HRP: What, in your view, is political philosophy and why should students and others care about it?

Mansfield: Let me answer from the standpoint of philosophy. I would saythat political philosophy is about self-knowledge. You cannot think comprehensively without thinking about the conditions of thought, without thinking about what makes it possible to live the life of a thinker. The answer to that question is political because politics determines the conditions under which thinkers can think. Simply from the standpoint of a thinker or philosopher, I think political philosophy is a necessary pursuit, nat accidental. It isn’t an option for him to be or not to be interested in politics. Political philosophy tells of the connection between philosophers or thinkers and non-philosophers, between what is intelligible in thought and what is not, or what is specific or highest in the human and what is shared more generally with the lowest in the human and even with other creatures, the rest of nature, that is, the need to stay alive. If you reflect on this, political philosophy appears as the crucial field of philosophy – not the highest, but the crucial. It is at the crux, where thinking meets non-thinking.

HRP: What does it mean to be a conservative? Are you comfortable with that label?

Mansfield: I’m not comfortable with that label because it’s merely political in the sense of temporary. In other circumstances I can well imagine being a liberal and anyway there are difficulties with being a conservative. I think of two especially. One is that if conservative means holding to tradition, tradition often contains contradictory elements so that one has to be selective and no longer simply conservative. Another difficulty is a question of tactics. Should you go slow or go back?
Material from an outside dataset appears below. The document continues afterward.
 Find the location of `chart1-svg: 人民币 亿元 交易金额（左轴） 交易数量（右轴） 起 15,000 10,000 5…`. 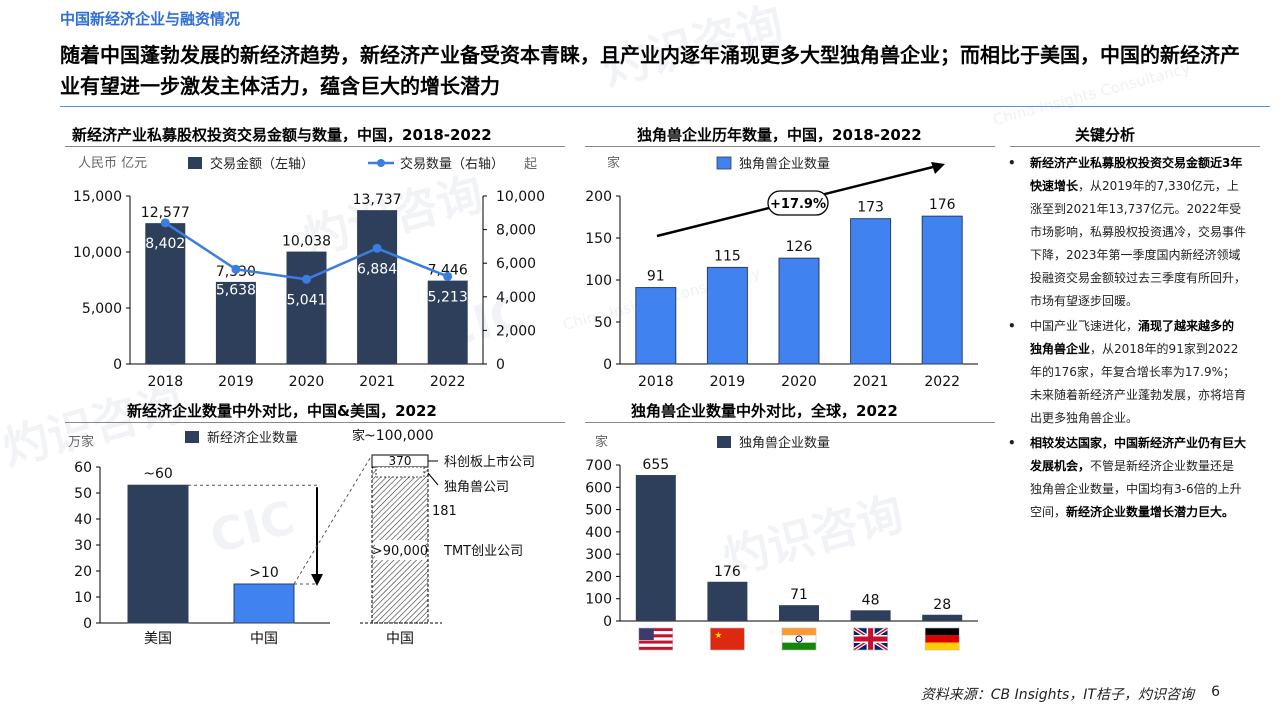

chart1-svg: 人民币 亿元 交易金额（左轴） 交易数量（右轴） 起 15,000 10,000 5… is located at coordinates (309, 273).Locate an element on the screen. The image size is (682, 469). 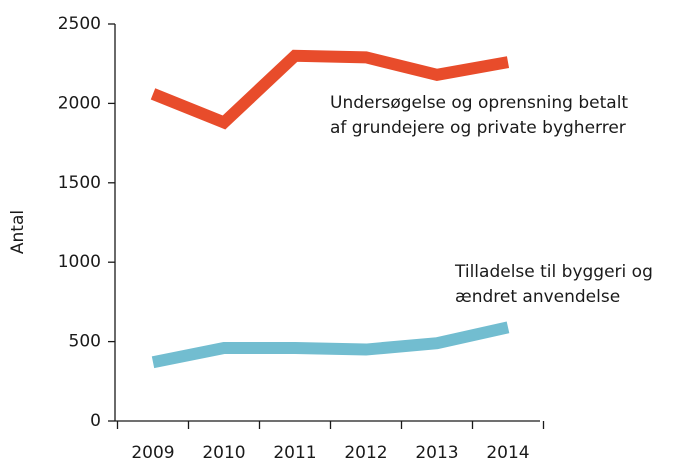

Going slow means keeping what has been done and slowing down the rate at which it is being done. It means maintaining a connection between the past and the present. Going back means making a break between the present and the past and so no longer keeping that connection. You see this on the Supreme Court today. Scalia wants to go back and this moderate group of Kennedy, Souter and O’Connor in the middle wants to go slow. I think there is no way of saying which of those two is always the better conservative position. Reagan was more of a go back. Bush was more of a go slow. Although Bush was obviously much less successful, I think you can make an argument for each way.